> **Page extract**:

So, in addition to so many matters of cultural and social
significance, I made sure each volume ended with poems on notable
Africans: Tai Solarin, Mabel Segun, Gabriel Okara, Chinua Achebe, Wole
Soyinka, Nelson Mandela, men and women of grace and gravitas whose lives
and ideas I consider both admirable and emulatable. When the
manuscripts were in, a member of the editorial board wondered what such
‘heavy’ names were doing in books for children. My response: my intended
readers are old enough to discern their heroes and choose their models,
and I saw no sin in creating poems which pointed them in the right
direction. Besides, no poem is innocent, not even the most naïve of
nursery rhymes. Humpty Dumpty may spring a humbug, depending on how it
is read, and by whom and to whom. I have always believed that singing
and learning are not mutually exclusive activities in matters relating
with lyrical verse.
Nigeria’s Heroes’ square is crowded with anti-heroes, and Nigerians
need to know there are many, many positive alternatives to the crooks
and scoundrels who dominate the country’s socio-economic and political
space and poison the well of its values. Call it ‘Catching them young’
or showing them the way, this literary evangelism is powered by my
belief that the songs we sing in our childhood days end up shaping the
way we think in our adult years.
Fajuyi, Omo Ayiye, Omoluabi
Were Nigeria a country with a solvent memory bank and an faculty of
active remembrance, Adekunle Fajuyi would have his statue in prominent
public spaces all over the country, and the story of his gallantry told
and retold from generation to generation. For when those mutineers
assailed the government house in Ibadan on the night of July 29, 1966,
and demanded the head of his guest, General Aguiyi-Ironsi, Nigeria’s
head of state, Fajuyi, in the true spirit of Omoluabism, refused to
betray his Commander-in-Chief who was also his guest. He stood his
ground. He barred the exit of honour from his household with his own
body, with his own life. It is worth noting that even in those urgent
and mortal moments, Fajuyi had a choice. He could have cut and run. He
could have reached for the typical Nigerian option by trading the
security of his guest for his own safety and possibly some plum position
in the new government that was sure to emerge from the coup. Had he
struck this deal and surrendered his guest, he would have triggered a
development with far-reaching personal, ethnic, and national
repercussions. Perhaps that decision would also have changed the course
of Nigerian history and its ethno-regional complexion as we know them
today. But he stood his ground. He chose the path of honour. Over my
dead body, he said, and the mutineers took him for his word. It takes
one akoni (somebody with exceptional courage and valour) to
recognize those virtues in another. This is how Akoni Wole Soyinka
remembers the fallen hero:
Honour late restored, early ventured to a trial
Of Death’s devising. Flare too rare
Too brief chivalric steel
Redeem us living, springs the lock of Time’s denial
(Idanre and Other Poems, p.54)

Rows from a screen grounding data set:
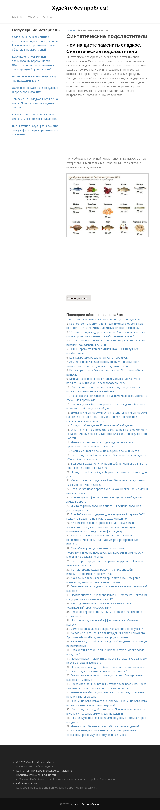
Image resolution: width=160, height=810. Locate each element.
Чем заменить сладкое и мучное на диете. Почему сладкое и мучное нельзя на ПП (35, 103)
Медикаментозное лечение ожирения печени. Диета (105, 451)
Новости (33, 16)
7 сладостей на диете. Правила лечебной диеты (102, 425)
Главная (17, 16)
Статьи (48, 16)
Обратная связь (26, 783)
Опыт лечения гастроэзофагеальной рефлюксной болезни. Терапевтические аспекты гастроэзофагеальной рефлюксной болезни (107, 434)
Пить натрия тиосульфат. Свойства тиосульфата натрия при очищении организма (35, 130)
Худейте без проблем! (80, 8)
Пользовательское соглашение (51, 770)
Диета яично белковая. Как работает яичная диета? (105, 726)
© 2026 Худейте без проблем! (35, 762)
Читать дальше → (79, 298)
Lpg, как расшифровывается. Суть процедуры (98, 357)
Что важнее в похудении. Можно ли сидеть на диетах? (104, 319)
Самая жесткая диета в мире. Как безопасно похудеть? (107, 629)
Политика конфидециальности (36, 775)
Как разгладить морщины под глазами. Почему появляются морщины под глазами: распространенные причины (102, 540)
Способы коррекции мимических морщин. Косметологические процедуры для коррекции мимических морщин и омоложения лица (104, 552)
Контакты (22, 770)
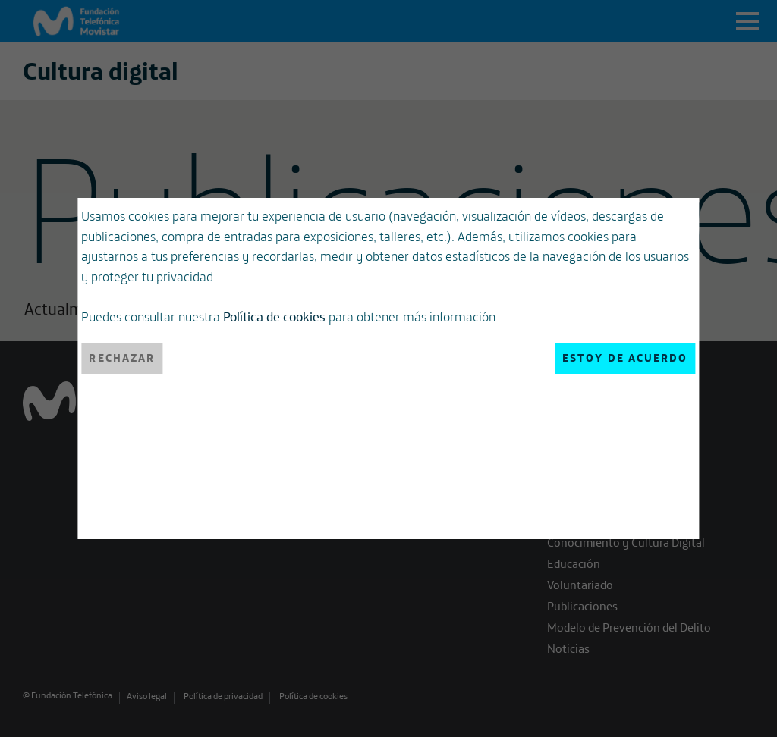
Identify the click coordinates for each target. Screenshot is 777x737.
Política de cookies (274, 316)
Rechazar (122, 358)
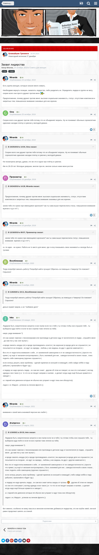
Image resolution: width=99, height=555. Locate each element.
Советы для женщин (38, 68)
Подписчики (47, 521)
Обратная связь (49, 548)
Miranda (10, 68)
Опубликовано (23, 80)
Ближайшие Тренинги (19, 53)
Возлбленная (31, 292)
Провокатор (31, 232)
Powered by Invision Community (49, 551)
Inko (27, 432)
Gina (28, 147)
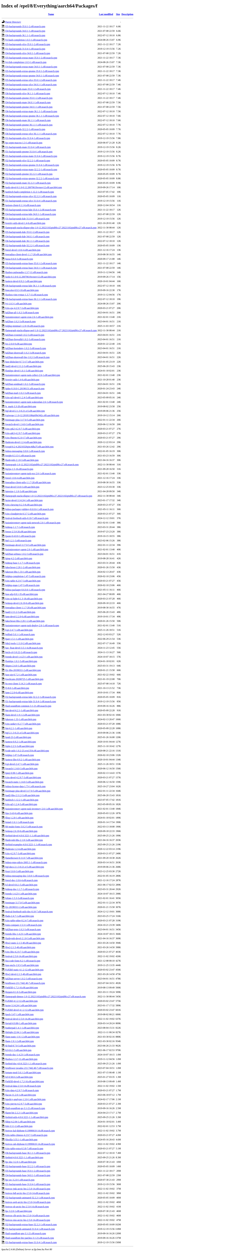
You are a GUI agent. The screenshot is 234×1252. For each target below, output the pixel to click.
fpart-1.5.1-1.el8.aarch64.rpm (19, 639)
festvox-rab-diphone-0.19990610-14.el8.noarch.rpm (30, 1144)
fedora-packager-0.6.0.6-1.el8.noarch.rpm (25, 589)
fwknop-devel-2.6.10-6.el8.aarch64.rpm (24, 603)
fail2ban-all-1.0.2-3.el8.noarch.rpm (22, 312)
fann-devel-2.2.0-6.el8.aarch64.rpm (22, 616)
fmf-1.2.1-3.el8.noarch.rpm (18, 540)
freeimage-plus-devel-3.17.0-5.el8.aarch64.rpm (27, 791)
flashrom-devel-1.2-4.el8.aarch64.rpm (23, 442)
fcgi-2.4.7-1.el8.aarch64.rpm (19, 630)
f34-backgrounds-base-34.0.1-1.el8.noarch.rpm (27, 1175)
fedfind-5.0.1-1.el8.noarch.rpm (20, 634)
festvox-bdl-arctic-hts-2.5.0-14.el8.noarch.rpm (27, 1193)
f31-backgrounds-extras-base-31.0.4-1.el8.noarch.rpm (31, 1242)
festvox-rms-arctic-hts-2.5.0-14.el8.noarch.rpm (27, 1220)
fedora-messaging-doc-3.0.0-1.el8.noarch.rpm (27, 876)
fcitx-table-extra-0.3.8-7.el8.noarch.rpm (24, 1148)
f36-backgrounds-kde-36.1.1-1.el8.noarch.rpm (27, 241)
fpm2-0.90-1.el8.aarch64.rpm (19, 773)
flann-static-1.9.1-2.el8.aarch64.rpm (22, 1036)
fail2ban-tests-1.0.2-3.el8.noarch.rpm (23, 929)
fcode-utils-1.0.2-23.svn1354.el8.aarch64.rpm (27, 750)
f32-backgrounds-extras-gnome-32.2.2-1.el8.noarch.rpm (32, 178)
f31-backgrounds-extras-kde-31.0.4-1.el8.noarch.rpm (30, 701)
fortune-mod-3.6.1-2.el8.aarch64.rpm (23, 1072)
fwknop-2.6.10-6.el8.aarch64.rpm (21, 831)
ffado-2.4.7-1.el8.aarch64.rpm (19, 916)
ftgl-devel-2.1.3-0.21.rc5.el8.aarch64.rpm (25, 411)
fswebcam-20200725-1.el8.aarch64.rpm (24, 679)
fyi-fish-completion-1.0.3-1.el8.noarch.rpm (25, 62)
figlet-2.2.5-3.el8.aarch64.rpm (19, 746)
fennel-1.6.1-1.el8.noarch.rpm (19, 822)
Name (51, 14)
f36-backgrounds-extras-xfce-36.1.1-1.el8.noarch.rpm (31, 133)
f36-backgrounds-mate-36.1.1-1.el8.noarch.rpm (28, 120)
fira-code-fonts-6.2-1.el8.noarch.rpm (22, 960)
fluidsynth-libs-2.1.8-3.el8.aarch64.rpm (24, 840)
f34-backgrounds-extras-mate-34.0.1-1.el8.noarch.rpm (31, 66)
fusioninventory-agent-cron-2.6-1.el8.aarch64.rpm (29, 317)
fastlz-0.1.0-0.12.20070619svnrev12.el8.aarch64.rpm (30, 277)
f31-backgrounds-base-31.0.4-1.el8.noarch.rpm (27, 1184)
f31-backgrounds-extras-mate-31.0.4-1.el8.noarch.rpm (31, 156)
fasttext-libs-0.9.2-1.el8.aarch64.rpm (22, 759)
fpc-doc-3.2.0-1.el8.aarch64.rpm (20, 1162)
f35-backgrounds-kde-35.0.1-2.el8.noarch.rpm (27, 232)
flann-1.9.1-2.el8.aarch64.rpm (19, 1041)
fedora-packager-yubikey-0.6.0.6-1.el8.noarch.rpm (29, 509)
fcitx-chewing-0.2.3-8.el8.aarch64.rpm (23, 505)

> **Exercise requirements**:
[1] According to the essay excerpt, on what night did the mutineers assail the government house in Ibadan?
[2] In the records, copy out the lines from the one with "fcgi-2.4.7-1.el8.aarch64.rpm (19, 630)" through the last line, replacing "backgrounds" with "wallpapers" and changing nothing else.

> **Task responses**:
[1] The night of July 29, 1966.

[2]
fcgi-2.4.7-1.el8.aarch64.rpm (19, 630)
f34-wallpapers-base-34.0.1-1.el8.noarch.rpm (27, 1175)
fedfind-5.0.1-1.el8.noarch.rpm (20, 634)
festvox-bdl-arctic-hts-2.5.0-14.el8.noarch.rpm (27, 1193)
f31-wallpapers-extras-base-31.0.4-1.el8.noarch.rpm (31, 1242)
festvox-rms-arctic-hts-2.5.0-14.el8.noarch.rpm (27, 1220)
fedora-messaging-doc-3.0.0-1.el8.noarch.rpm (27, 876)
fcitx-table-extra-0.3.8-7.el8.noarch.rpm (24, 1148)
f36-wallpapers-kde-36.1.1-1.el8.noarch.rpm (27, 241)
fpm2-0.90-1.el8.aarch64.rpm (19, 773)
flann-static-1.9.1-2.el8.aarch64.rpm (22, 1036)
fail2ban-tests-1.0.2-3.el8.noarch.rpm (23, 929)
fcode-utils-1.0.2-23.svn1354.el8.aarch64.rpm (27, 750)
f32-wallpapers-extras-gnome-32.2.2-1.el8.noarch.rpm (32, 178)
f31-wallpapers-extras-kde-31.0.4-1.el8.noarch.rpm (30, 701)
fortune-mod-3.6.1-2.el8.aarch64.rpm (23, 1072)
fwknop-2.6.10-6.el8.aarch64.rpm (21, 831)
ffado-2.4.7-1.el8.aarch64.rpm (19, 916)
ftgl-devel-2.1.3-0.21.rc5.el8.aarch64.rpm (25, 411)
fswebcam-20200725-1.el8.aarch64.rpm (24, 679)
fyi-fish-completion-1.0.3-1.el8.noarch.rpm (25, 62)
figlet-2.2.5-3.el8.aarch64.rpm (19, 746)
fennel-1.6.1-1.el8.noarch.rpm (19, 822)
Name (51, 14)
f36-wallpapers-extras-xfce-36.1.1-1.el8.noarch.rpm (31, 133)
f36-wallpapers-mate-36.1.1-1.el8.noarch.rpm (28, 120)
fira-code-fonts-6.2-1.el8.noarch.rpm (22, 960)
fluidsynth-libs-2.1.8-3.el8.aarch64.rpm (24, 840)
f34-wallpapers-extras-mate-34.0.1-1.el8.noarch.rpm (31, 66)
fusioninventory-agent-cron-2.6-1.el8.aarch64.rpm (29, 317)
fastlz-0.1.0-0.12.20070619svnrev12.el8.aarch64.rpm (30, 277)
f31-wallpapers-base-31.0.4-1.el8.noarch.rpm (27, 1184)
f31-wallpapers-extras-mate-31.0.4-1.el8.noarch.rpm (31, 156)
fasttext-libs-0.9.2-1.el8.aarch64.rpm (22, 759)
fpc-doc-3.2.0-1.el8.aarch64.rpm (20, 1162)
f35-wallpapers-kde-35.0.1-2.el8.noarch.rpm (27, 232)
flann-1.9.1-2.el8.aarch64.rpm (19, 1041)
fedora-packager-yubikey-0.6.0.6-1.el8.noarch.rpm (29, 509)
fcitx-chewing-0.2.3-8.el8.aarch64.rpm (23, 505)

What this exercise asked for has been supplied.